Please convert the records starting at the line containing "You are a computer-use" and ending at the line containing "click(x=960, y=8)" into a two-column CSV with the headers instruction and action, one row per record, each field quoted and its line breaks replaced by spaces. Leave the pictures out.

▸ **TASK INPUTS**:
* Begin *

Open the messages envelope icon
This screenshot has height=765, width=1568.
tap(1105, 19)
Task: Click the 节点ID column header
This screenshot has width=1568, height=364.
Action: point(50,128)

* End *
* Begin *

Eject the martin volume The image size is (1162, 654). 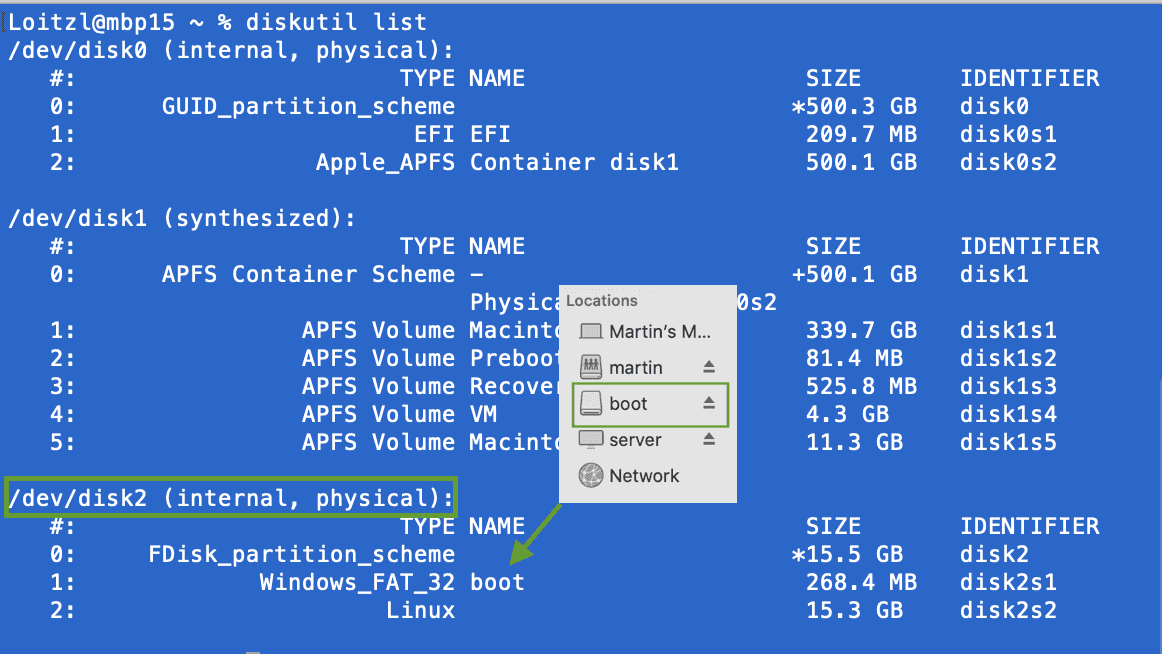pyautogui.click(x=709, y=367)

* End *
* Begin *

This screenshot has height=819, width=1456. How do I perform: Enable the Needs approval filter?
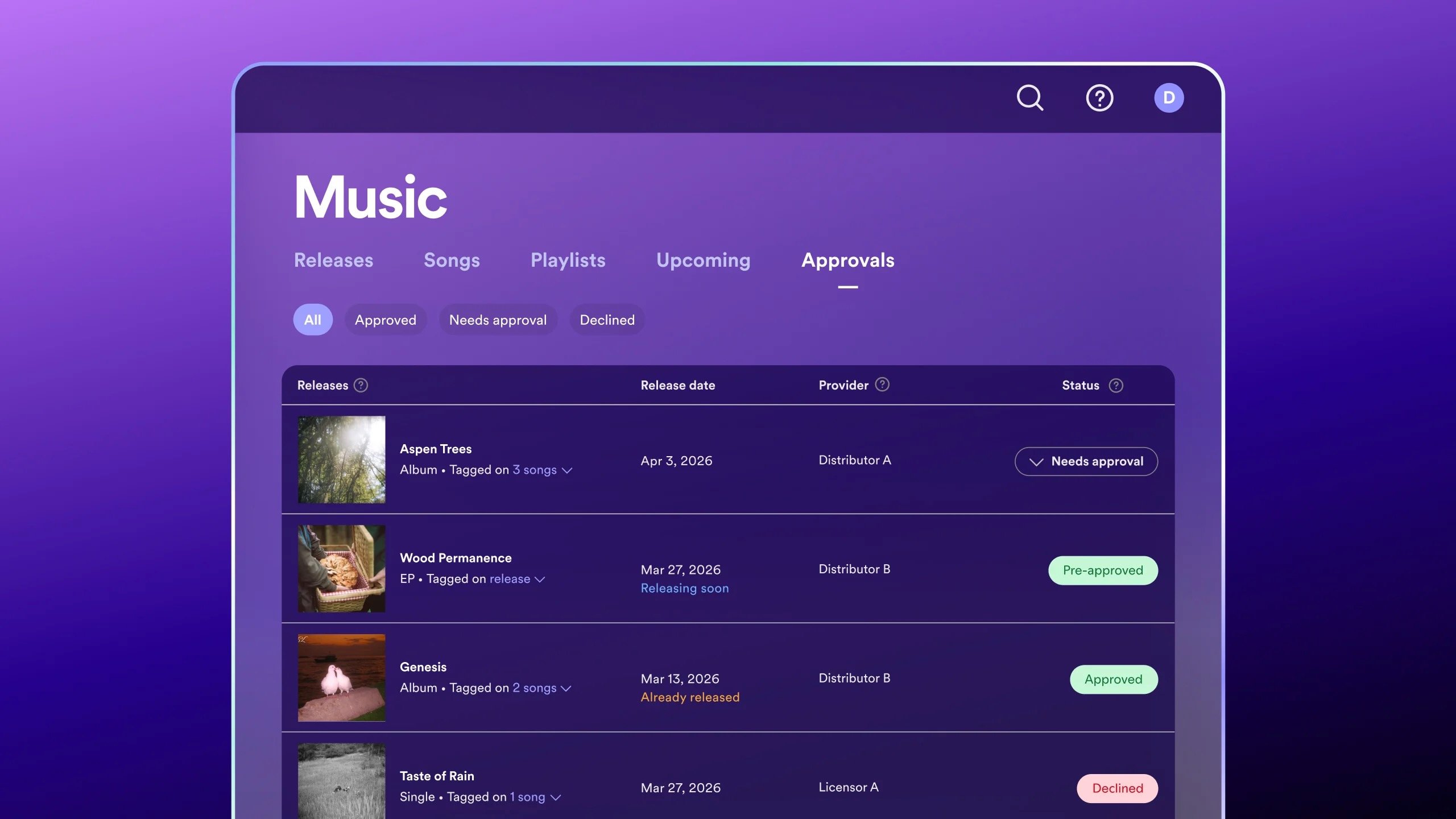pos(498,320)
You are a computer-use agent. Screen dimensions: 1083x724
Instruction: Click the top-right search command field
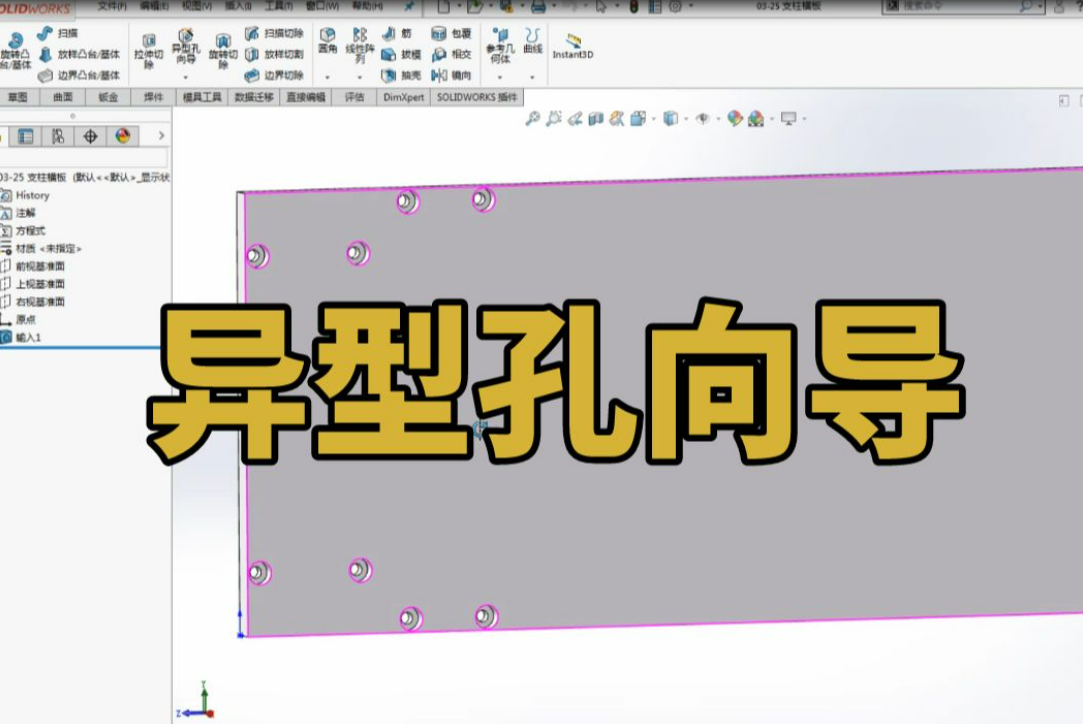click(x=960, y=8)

* End *

▸ **ANSWER TO THE EXERCISE**:
instruction,action
"You are a computer-use agent. Screen dimensions: 1083x724 Instruction: Click the top-right search command field","click(x=960, y=8)"